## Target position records
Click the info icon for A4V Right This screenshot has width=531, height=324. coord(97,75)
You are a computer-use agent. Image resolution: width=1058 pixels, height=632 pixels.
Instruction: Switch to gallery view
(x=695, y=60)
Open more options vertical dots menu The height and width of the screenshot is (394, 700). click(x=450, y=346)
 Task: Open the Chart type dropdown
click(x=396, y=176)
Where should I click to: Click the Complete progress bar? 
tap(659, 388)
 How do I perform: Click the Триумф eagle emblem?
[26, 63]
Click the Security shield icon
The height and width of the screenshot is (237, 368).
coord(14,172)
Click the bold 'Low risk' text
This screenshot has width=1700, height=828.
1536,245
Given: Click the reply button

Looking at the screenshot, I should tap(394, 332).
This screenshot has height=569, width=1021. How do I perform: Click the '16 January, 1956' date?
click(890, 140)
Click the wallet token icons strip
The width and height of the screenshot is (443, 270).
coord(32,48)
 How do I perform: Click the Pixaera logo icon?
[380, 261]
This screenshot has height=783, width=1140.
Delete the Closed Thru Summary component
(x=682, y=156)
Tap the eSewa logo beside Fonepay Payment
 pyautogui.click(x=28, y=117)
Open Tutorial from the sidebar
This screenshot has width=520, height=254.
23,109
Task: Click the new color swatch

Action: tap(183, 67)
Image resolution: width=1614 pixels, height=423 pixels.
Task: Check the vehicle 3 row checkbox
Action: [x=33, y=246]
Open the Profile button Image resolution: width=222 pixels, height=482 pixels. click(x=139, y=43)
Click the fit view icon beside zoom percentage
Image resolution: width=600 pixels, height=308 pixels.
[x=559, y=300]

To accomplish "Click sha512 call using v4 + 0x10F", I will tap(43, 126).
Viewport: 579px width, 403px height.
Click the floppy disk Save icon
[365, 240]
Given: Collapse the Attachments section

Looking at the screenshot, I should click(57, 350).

## TASK GOAL
In the listing from its first line through the line with "coord(32,48)", change "Chart type" to "Chart style" and rewrite those lines with everything else unchanged.

## FINAL RESULT
Click the info icon for A4V Right This screenshot has width=531, height=324. coord(97,75)
You are a computer-use agent. Image resolution: width=1058 pixels, height=632 pixels.
Instruction: Switch to gallery view
(x=695, y=60)
Open more options vertical dots menu The height and width of the screenshot is (394, 700). click(x=450, y=346)
 Task: Open the Chart style dropdown
click(x=396, y=176)
Where should I click to: Click the Complete progress bar? 
tap(659, 388)
 How do I perform: Click the Триумф eagle emblem?
[26, 63]
Click the Security shield icon
The height and width of the screenshot is (237, 368).
coord(14,172)
Click the bold 'Low risk' text
This screenshot has width=1700, height=828.
1536,245
Given: Click the reply button

Looking at the screenshot, I should tap(394, 332).
This screenshot has height=569, width=1021. How do I perform: Click the '16 January, 1956' date?
click(890, 140)
Click the wallet token icons strip
The width and height of the screenshot is (443, 270).
coord(32,48)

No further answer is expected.